Another lawyer involved in the program, Alicia Wilson of Sagamore Development, said, “I think one of the highlights is always meeting and having that turning point, when the young ladies go from being shy and a little removed from what you’re saying and what you’re trying to do, and then they open up and start telling you about their hopes and dreams and their fears and their anxieties. And you hope to try and work them through that and build them up to understand one of the things that we as lawyers understand: that their voices are important and that their voices matter, how to advocate for themselves. But, more importantly, to dream of things that they may have never dreamed of being before, whether it’s a lawyer or judge—and the many different aspects of what it means to be a lawyer.”

For students to get involved in the program, they need to apply through CollegeBound. Between 15 and 20 students are accepted each year. Zyrashae Smith is in charge of that process and also attends every session.
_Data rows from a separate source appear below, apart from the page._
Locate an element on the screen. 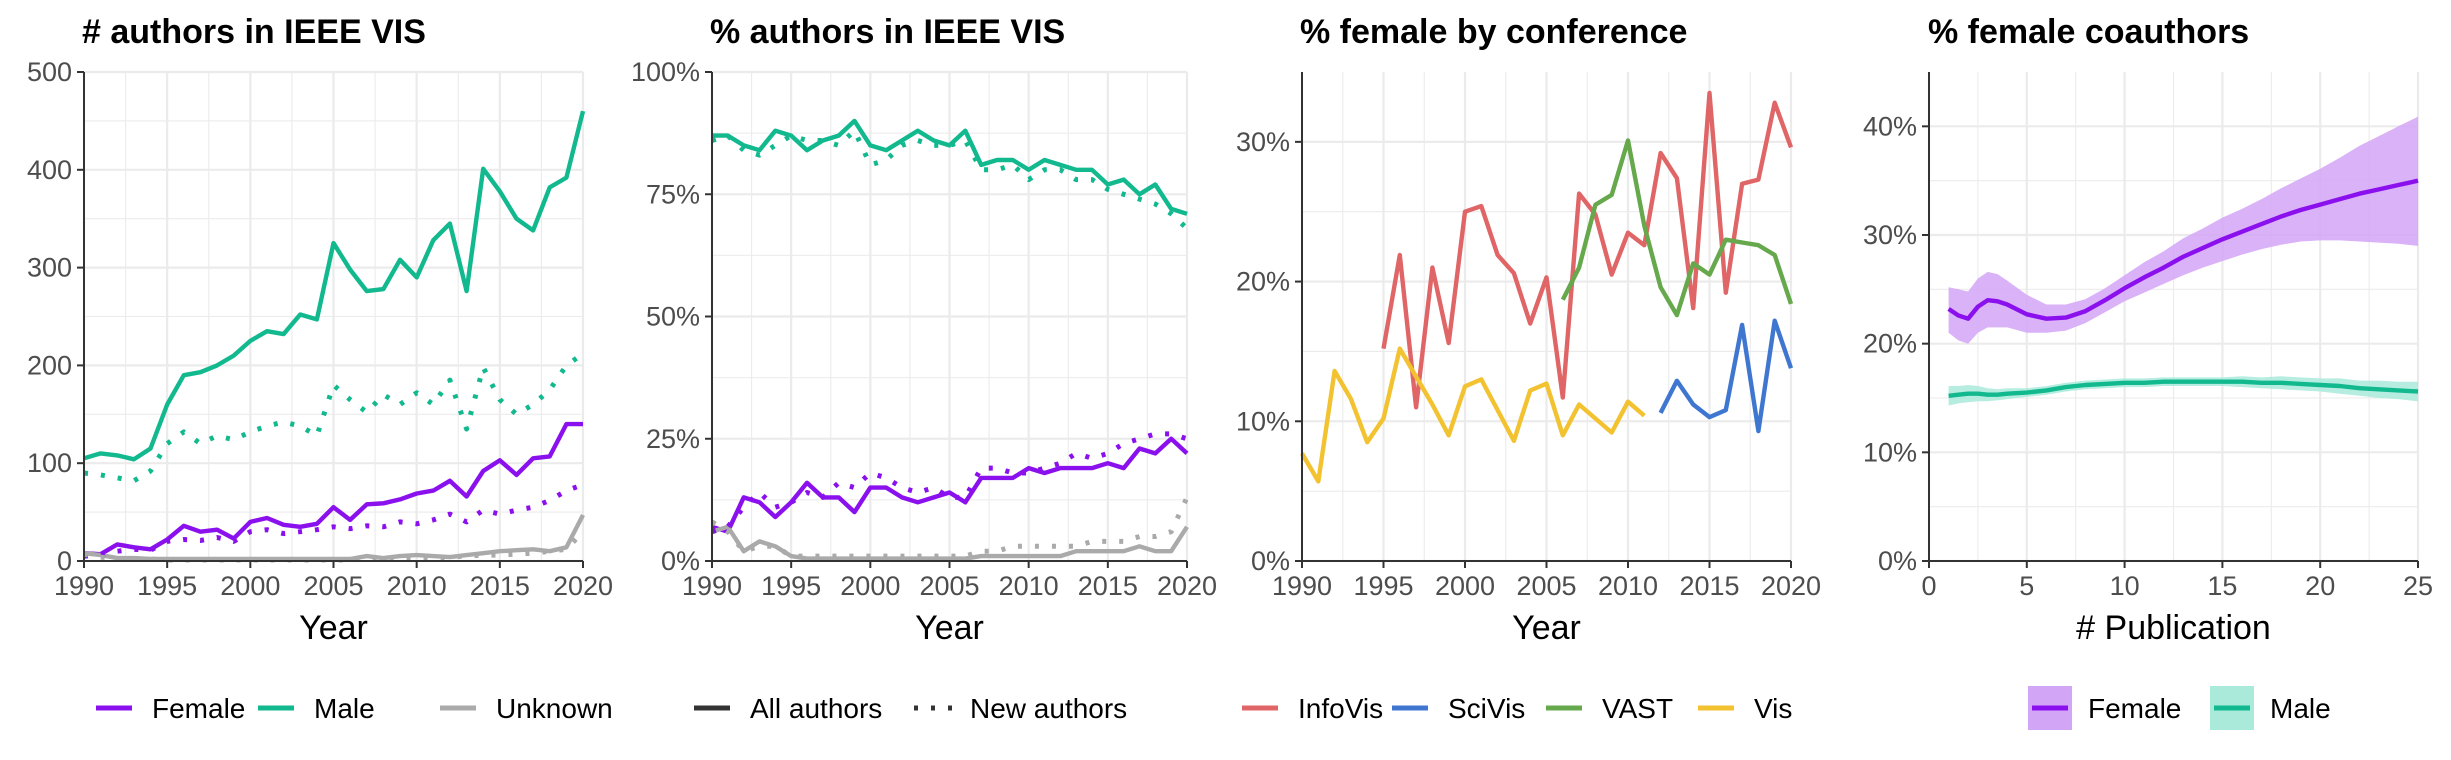 Image resolution: width=2451 pixels, height=760 pixels. series-line-vast is located at coordinates (1677, 228).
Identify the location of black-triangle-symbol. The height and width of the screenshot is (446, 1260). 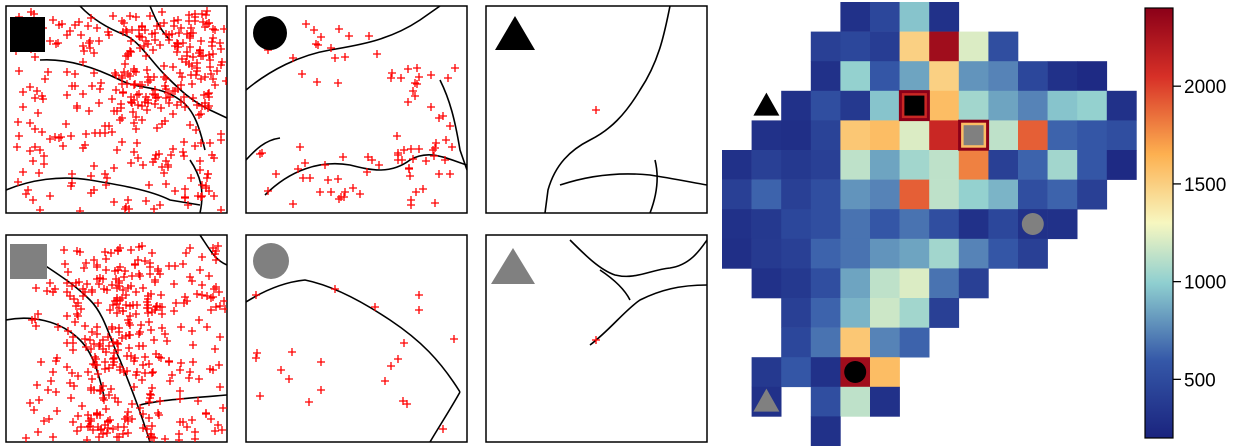
(515, 33).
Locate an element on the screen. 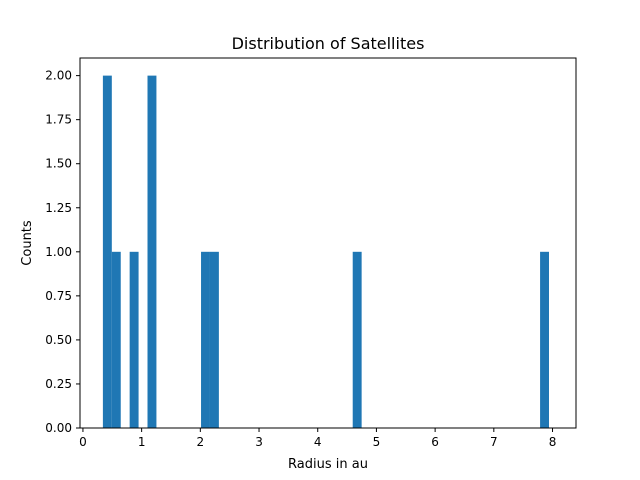 Image resolution: width=640 pixels, height=480 pixels. x-tick-label: 5 is located at coordinates (377, 442).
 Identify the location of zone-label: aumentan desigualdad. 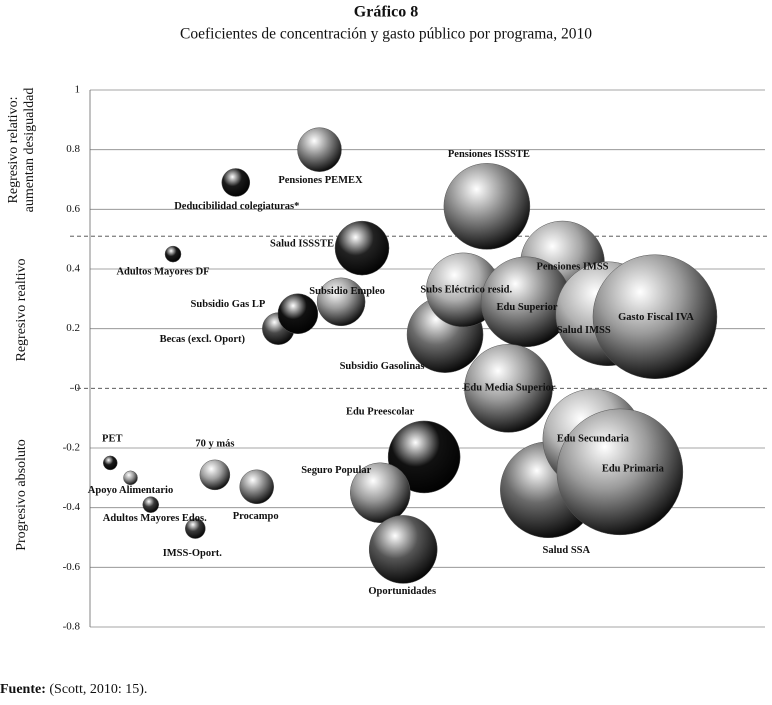
(30, 150).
“My job was coordinating things on the school side of it all: gathering the applicants, contacting them, keeping in contact with the students to get their applications in, encouraging them to come, and coordinating between the program and my school and other schools.”

Being at every session offered her the opportunity to see first-hand just how much it impacted the students. “It had a huge effect on them, especially the last session. We really got a chance to sit down and reflect on the things that we learned in the program.”
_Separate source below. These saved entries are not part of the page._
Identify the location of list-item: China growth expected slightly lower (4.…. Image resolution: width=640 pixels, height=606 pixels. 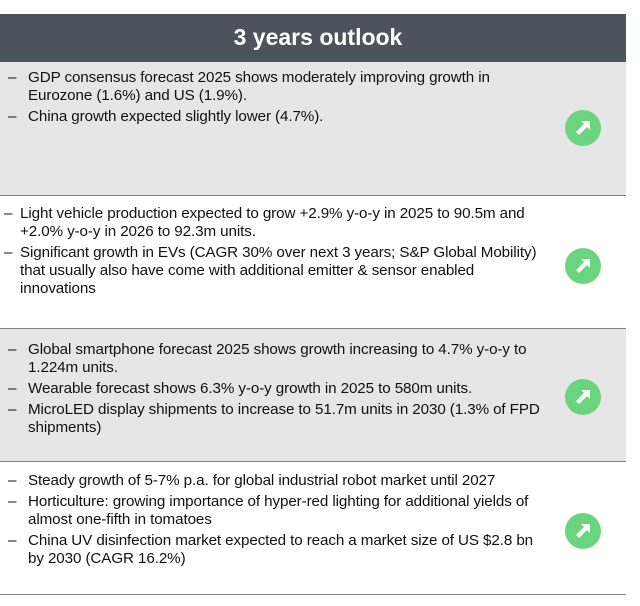
(278, 117).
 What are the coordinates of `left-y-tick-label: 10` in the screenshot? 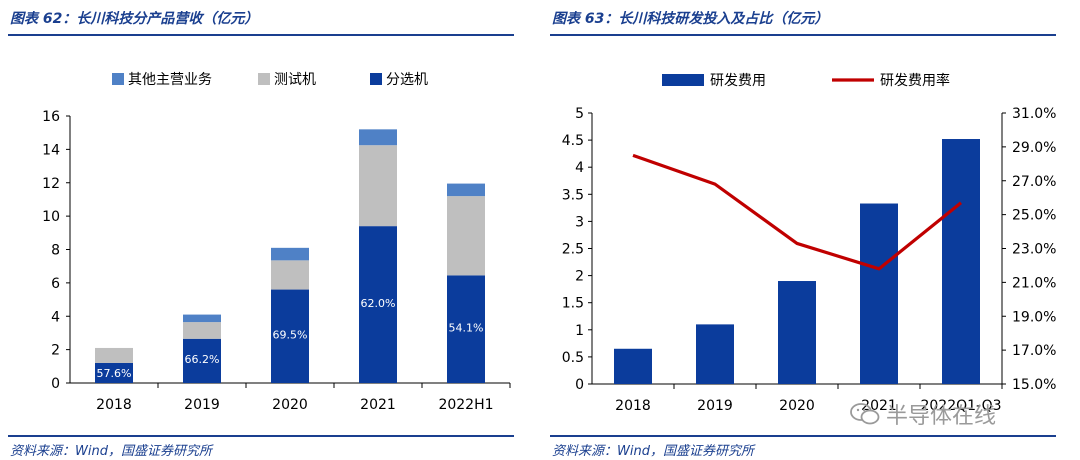 It's located at (51, 217).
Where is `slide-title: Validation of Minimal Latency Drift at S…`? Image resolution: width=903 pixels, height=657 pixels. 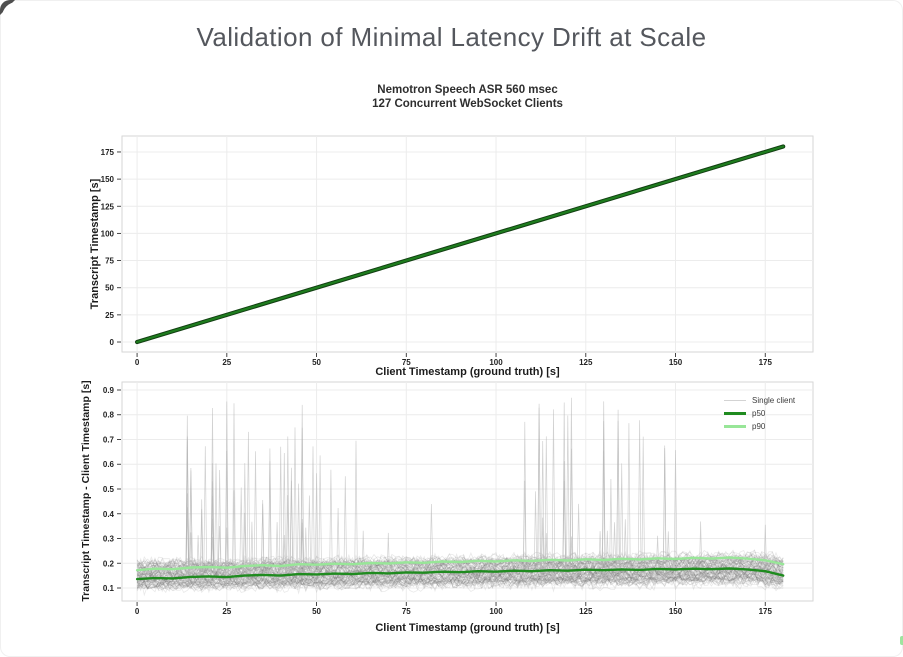
slide-title: Validation of Minimal Latency Drift at S… is located at coordinates (452, 37).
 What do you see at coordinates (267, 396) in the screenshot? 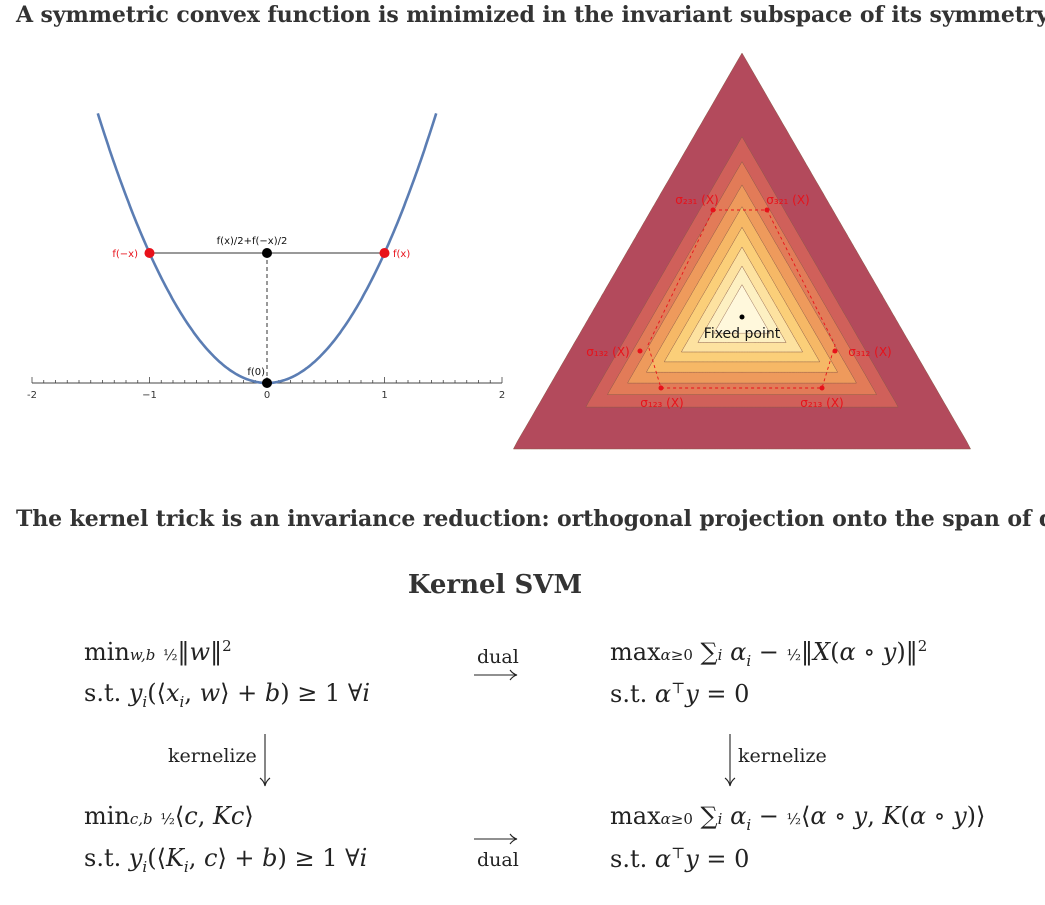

She added that “having the opportunity to really see first-hand and interact first-hand with women who have gone through things, who have been successful… That was very important. And having it over a couple of months allowed the girls to consistently get that reinforcement of, ‘This is possible. This is what you can do. This is how you do it.’”

This year’s session allowed the girls to watch Circuit Court Judge Audrey Carrion as she presided over an asbestos trial as well as Judge Diana Smith, who allowed them to sit in on a landlord/tenant proceeding in the district court that she presides over. Judge Carrion first became interested in law when she would visit from Puerto Rico and join her grandfather, a notary public who lived in the Bronx, at the attorney’s office where he worked. While attending the College of Notre Dame, she had an internship with Judge Robert B. Watts, who became a mentor to her. She went on to graduate from the University of Baltimore Law School and worked with Russell & Thompson, who later merged with Piper and Marbury.
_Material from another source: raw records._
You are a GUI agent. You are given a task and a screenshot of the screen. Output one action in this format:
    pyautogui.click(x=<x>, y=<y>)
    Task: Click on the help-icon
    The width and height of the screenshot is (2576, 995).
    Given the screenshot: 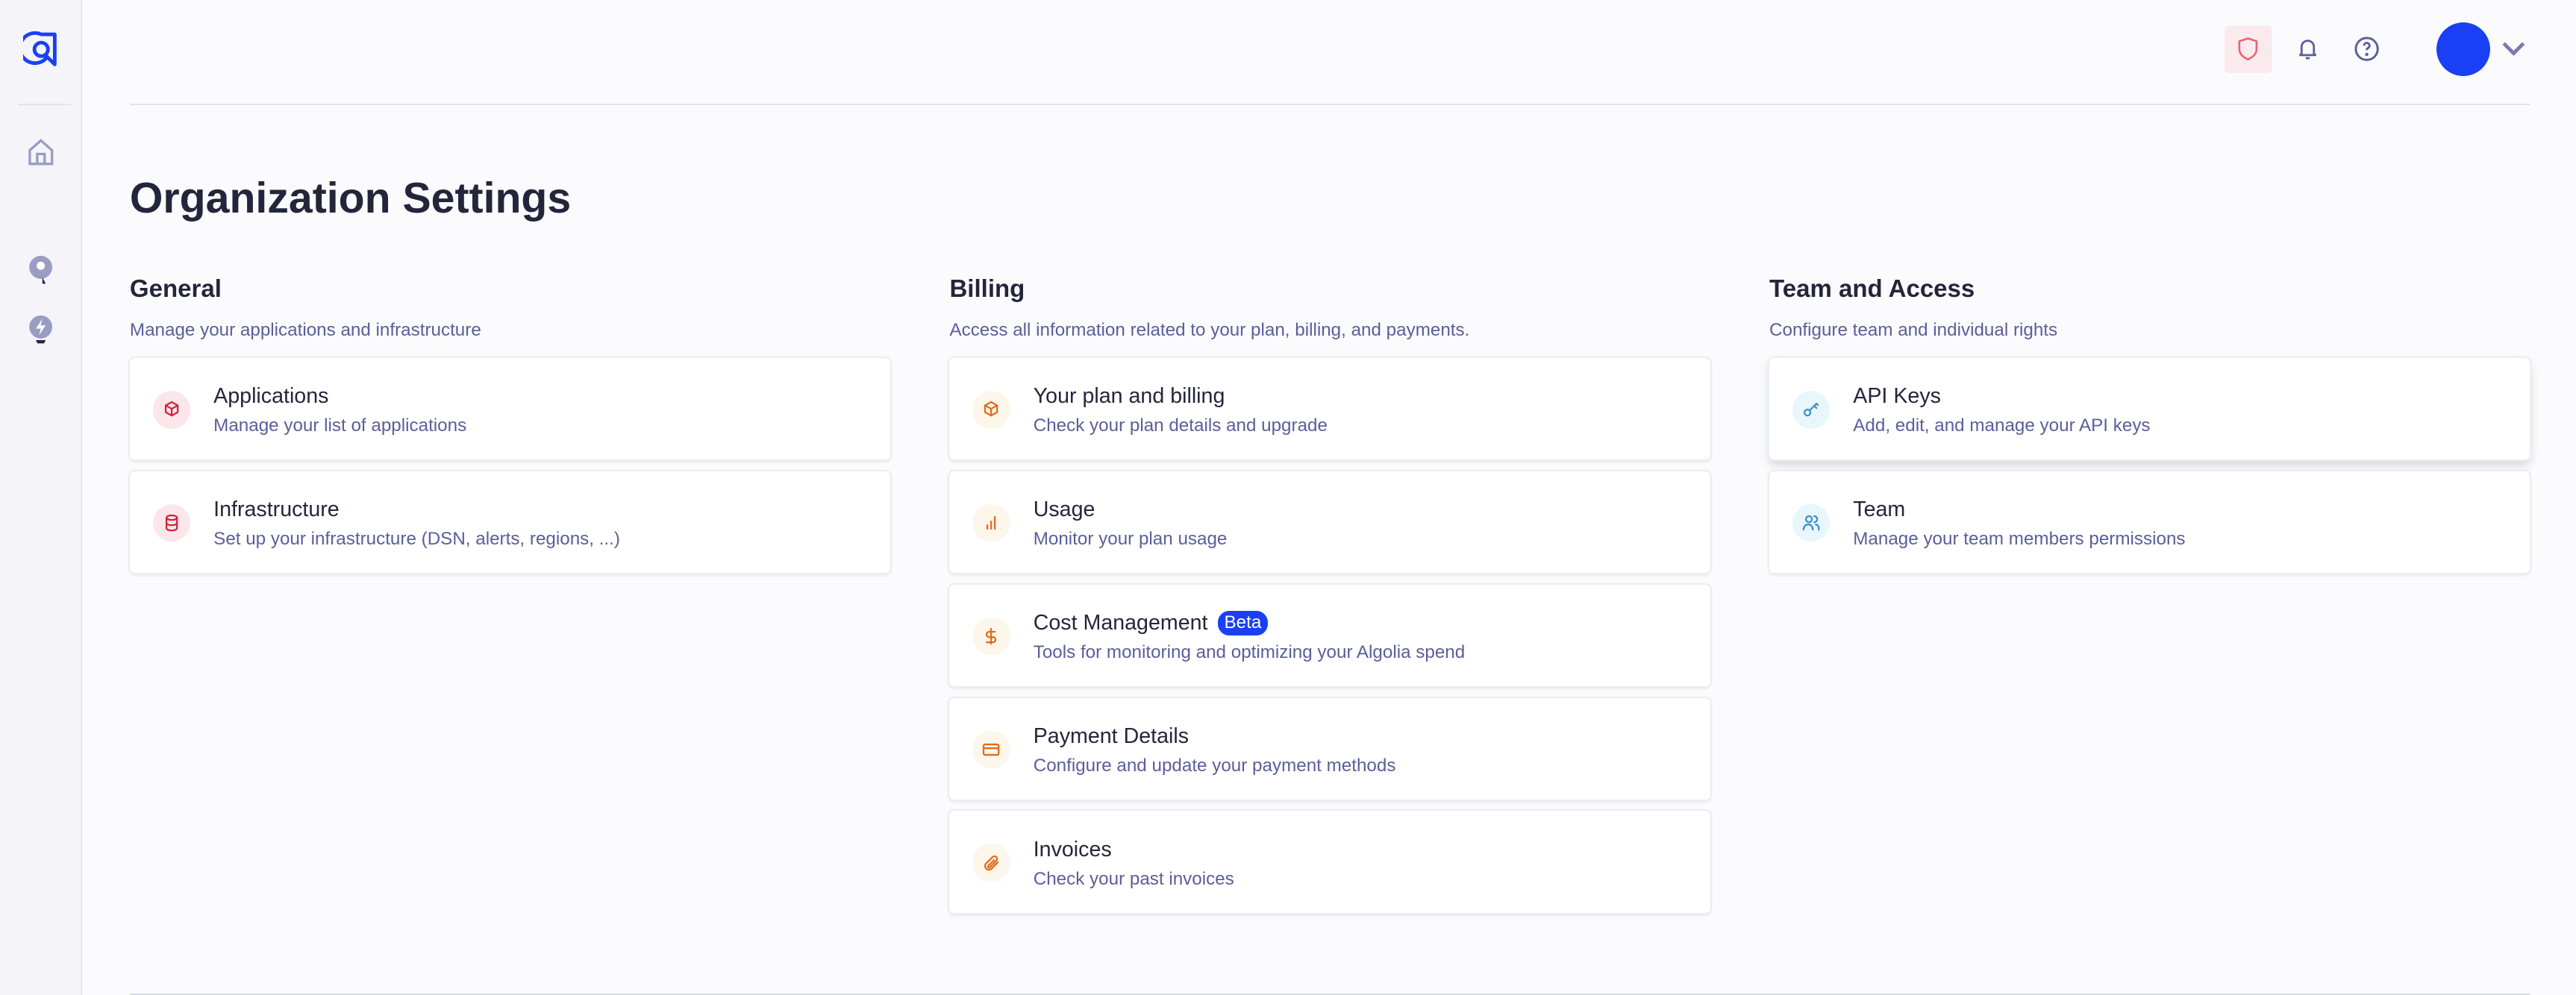 What is the action you would take?
    pyautogui.click(x=2366, y=49)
“When there is a group or organization such as Rosie that involves young women who are leaders in their own way, I certainly would sign up for that. It’s not an imposition at all to meet with them; in fact, my whole chambers look forward to it.”

Breyana Wade, a sophomore at the Baltimore Polytechnic Institute who is interested in becoming a prosecutor, attended this year’s Rosie the Lawyer session. She became interested in law when she realized she had a knack for arguing her point while on her school’s debate team, and she felt particularly impacted by watching Judge Carrion.

“I like watching how they had to go back and forth with it. And I was like, ‘This is just really what I want to do.’ Being in that atmosphere and being in the courtroom, I felt like that was where I belong.”

And she wasn’t the only one. Regarding the other girls involved, Wade said, “I felt like this program really helped them decide what kind of lawyer they would want to be.” She added, “I felt like it really set the foundation and gave them insight on where they want to go.”

Rosie the Lawyer will continue to help girls in Baltimore by offering them insight into the legal field and introducing them to male-dominated areas of the law. According to the American Bar Association1, only 36 percent of the legal field is composed of women. Rosie the Lawyer serves as an example of what kind of change is possible.